Wednesday, 11 July 2012

The Rain in Ireland Stays Mainly Everywhere (not in the plain)

Taz here.

Most Irish people hate the rain. 

With good reason, I guess. It's wet, and cold, and you can't hang your washing out, or even go out for that matter. Kids don't play in it, you don't tan in it, and when it comes as you're on the sidelines of a football pitch? It sucks.

(Apparently)

Everyone says the rain is awful. They moan and groan and intone that it's a holy terror and god forbid we get a bit of sun for once. It's the topic of an infinite number of conversations-all of which conclude the rain is just horrible.

Personally I think the rains pretty awesome. 
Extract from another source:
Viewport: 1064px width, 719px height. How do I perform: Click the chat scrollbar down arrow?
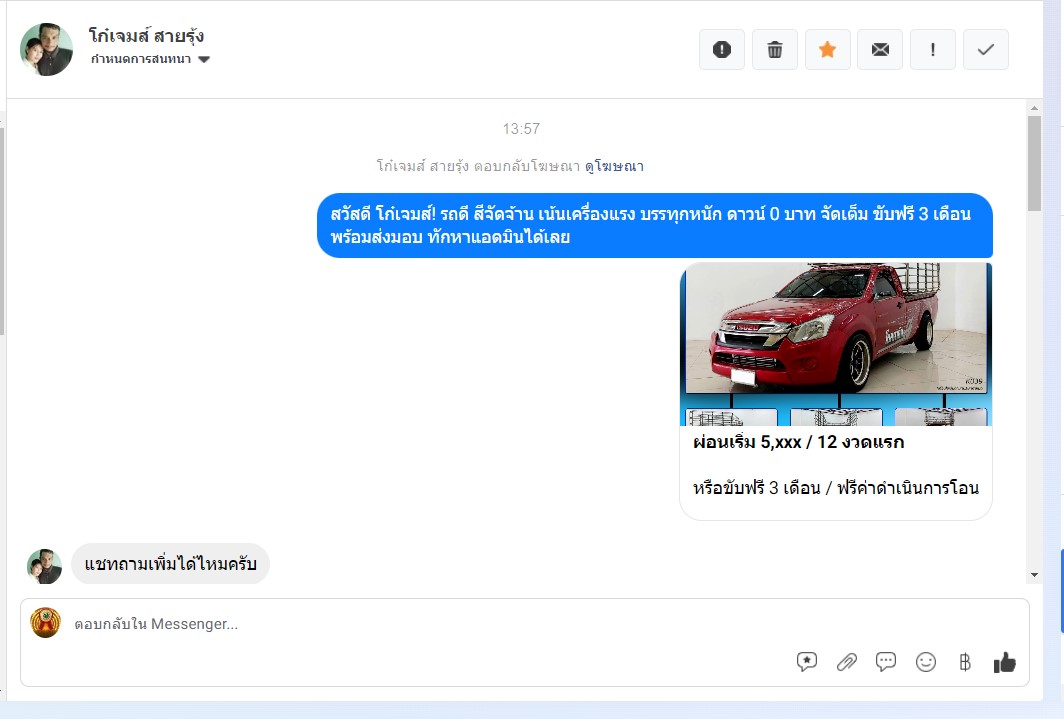[x=1034, y=575]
And why wouldn't I? In my head, rain equals warmth. Coincidentally, it's currently pouring rain from the (figurative) heavens outside my window. I'm seated on a swingy-chair in my warm room typing away at my clonky old PC, a cup of coffee at hand. I'm comfortable. I'm cosy. I'm other nice descriptive words beginning with c which if I were bothered to think of and type out would create some nice alliteration. Point is, even though I can hear the wind and rain bashing against my window, I'm somewhere safe.

Rain, to me, acts as a physical representation of wealth. It reminds me that I'm very lucky in life, that I have comfort and security. I'm not living on the streets, or in a slum. I don't need to cower into somewhere relatively dry(er) when rain comes. I don't need to beg or scavenge for scraps of food. And assumably, if you're reading this, neither do you.

It puts things into perspective, doesn't it? It's all well and good to complain about the wet and the cold and how miserable it is, when we're going home to a heated home. And maybe you think I'm a downer for thinking like this, but to me its uplifting. Not the fact that others are wet, of course, but the fact that we're dry. It makes my grateful, and happy, and all of that other soppy stuff.

Now if you'll excuse me I think I'll go for a run. And quite literally soak up the weather of an Irish summer.